What Lies Ahead for Local Search Engine Technology?

In this interview by Andy Beal of KeywordRanking.com with Arnaud Fischer, search product planning for InfoSpace’s Search Directory division, Beal asks Fischer about privacy, search features on cell phones, desktop searching, and many more topics.

No topic has received as much coverage recently as that of “local search” – the ability to find search results that are targeted to a user’s geographical preference. Google, Yahoo! and Ask Jeeves are all making impressive advancements with local search, but there is another company that is vying for the local search crown.

InfoSpace is best known for its search engine brands like Dogpile.com and webcrawler.com, but the company is building a reputation for itself as a provider of local search results, while at the same time building useful applications for the mobile user. As part of Andy Beal’s continuing look at “the future of search technology”, Andy had a chance to ask Arnaud Fischer, previously AltaVista product manager from 1999-2001 and currently leading search product planning for InfoSpace’s Search & Directory division, some questions about how local search will develop in the future.

[Andy Beal] InfoSpace recently re-aligned itself to serve online yellow pages and white pages customers. Can you tell us what most excites you about this space?

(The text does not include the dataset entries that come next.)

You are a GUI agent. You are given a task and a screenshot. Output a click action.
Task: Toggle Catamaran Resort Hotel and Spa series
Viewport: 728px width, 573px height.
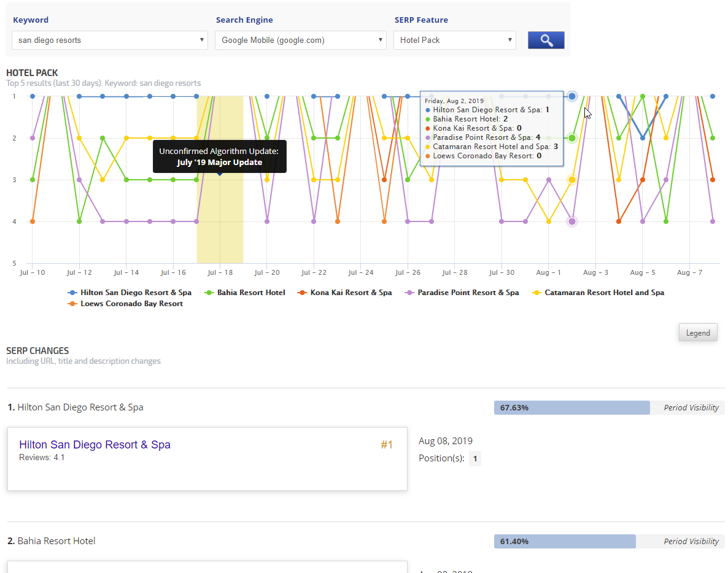pyautogui.click(x=603, y=293)
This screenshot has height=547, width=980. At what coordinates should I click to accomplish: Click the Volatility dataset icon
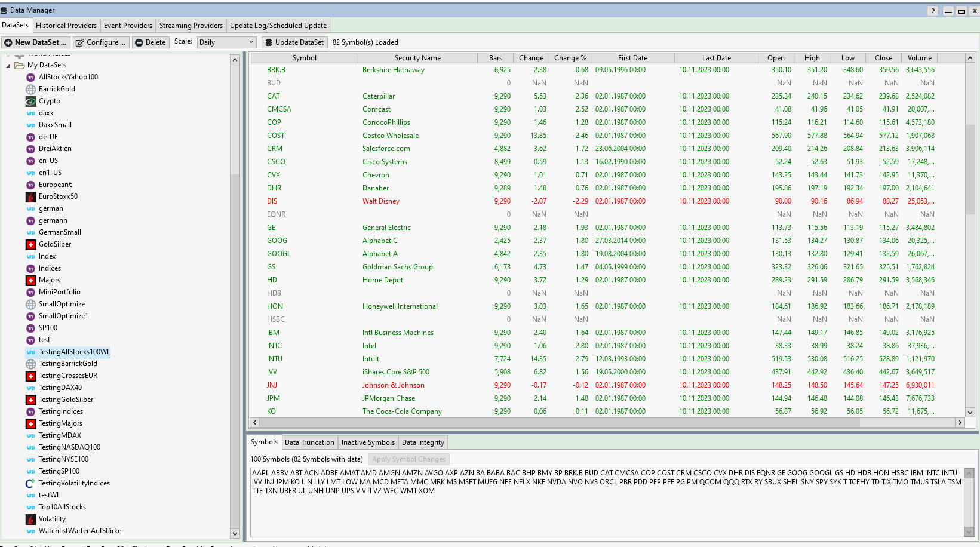[31, 519]
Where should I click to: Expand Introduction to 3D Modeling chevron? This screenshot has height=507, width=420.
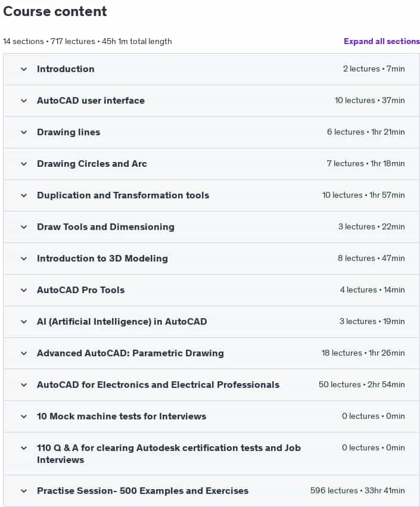[24, 259]
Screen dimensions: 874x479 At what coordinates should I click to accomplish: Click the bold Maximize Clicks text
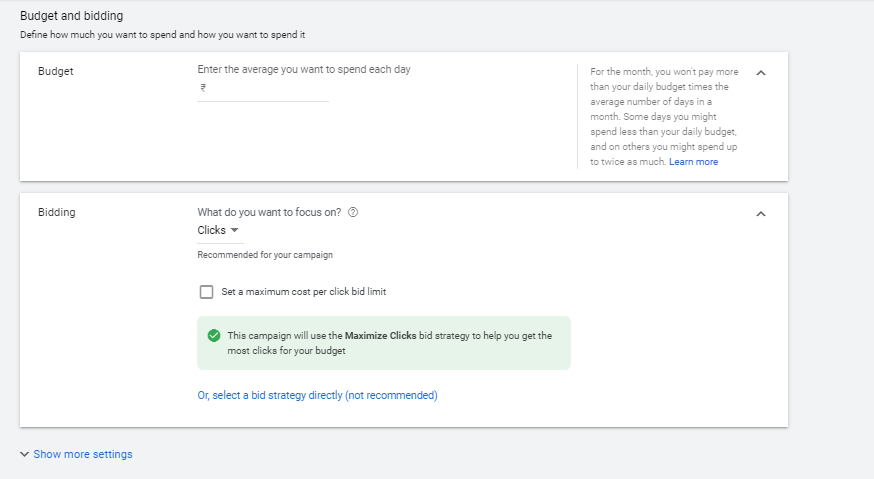(380, 336)
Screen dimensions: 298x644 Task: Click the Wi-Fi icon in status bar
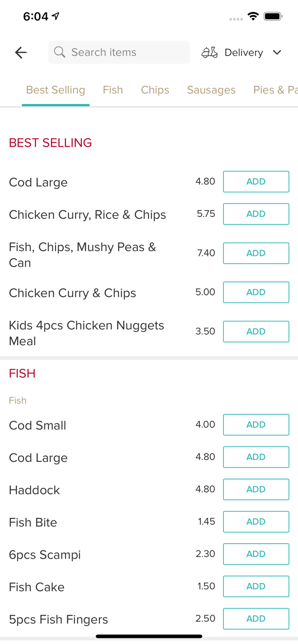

[Arnaud Fischer] I am most excited about the “local search” opportunity. Inktomi, Google, and others already serve country-specific search results today and geo-targeting at a more granular level will unlock a tremendous amount of value for local advertisers, in addition to serving more relevant content to end-users. The traditional yellow pages market is roughly a $25 billion a year global industry. Many small businesses are awakening to the efficiency and predictability of online marketing, increasingly shifting marketing budgets to Web search and Internet yellow pages. Unlocking that opportunity is no easy task, though.

Internet yellow pages sites such as InfoSpace.com and Switchboard.com are working hard to deliver an end user experience that will bring more of the billions of annual print YP (yellow pages) look-ups online. With the penetration of broadband, always-on Internet connections growing and increasing adoption and use of ‘data-friendly’ mobile handsets, the print yellow pages appear to be on the verge of becoming obsolete.

[AB] What are some of the challenges search companies face with local search?

[AF] Search engines are developing ways to disambiguate and adequately address location-specific queries. Geo-targeting Web search content, both organic and paid, requires search engines to better understand users and queries, inferring local intent by extracting geo-signals and leveraging implicit and explicit user profiles. Taking local search marketing services to market is also very different than selling paid listings to online businesses. The vast majority of local businesses still don’t have a Web site, nor the time and expertise to invest in managing sophisticated auction-type listing campaigns.

{mospagebreak title=Paid Inclusion Services, Advancements, and Desktop Search} 

[AB] There’s been a lot of discussion recently about paid inclusion services; where do you see advancements coming in this area?

[AF] Search marketing should keep evolving very fast this year. Although pay-per-click platforms have expanded match type flexibility, campaign targeting is growing beyond keyword analysis to include geo-targeting and day-parting. Search engines are leveraging smarter linguistic technology, concept extraction and contextual categorization, to optimize targeting of paid content, improving on relevancy, conversion rates and increase advertisers’ ROI. While advertisers might be losing control over guaranteed placement over time, paid search has made budgeting for traffic-generation programs increasingly predictable. Effectiveness metrics are evolving from impression counts, and click-through conversion rates to more sophisticated return on investment (ROI) methodologies. Some engines already provide advertisers with tools to calculate conversion rates from impressions to orders and ROI metrics.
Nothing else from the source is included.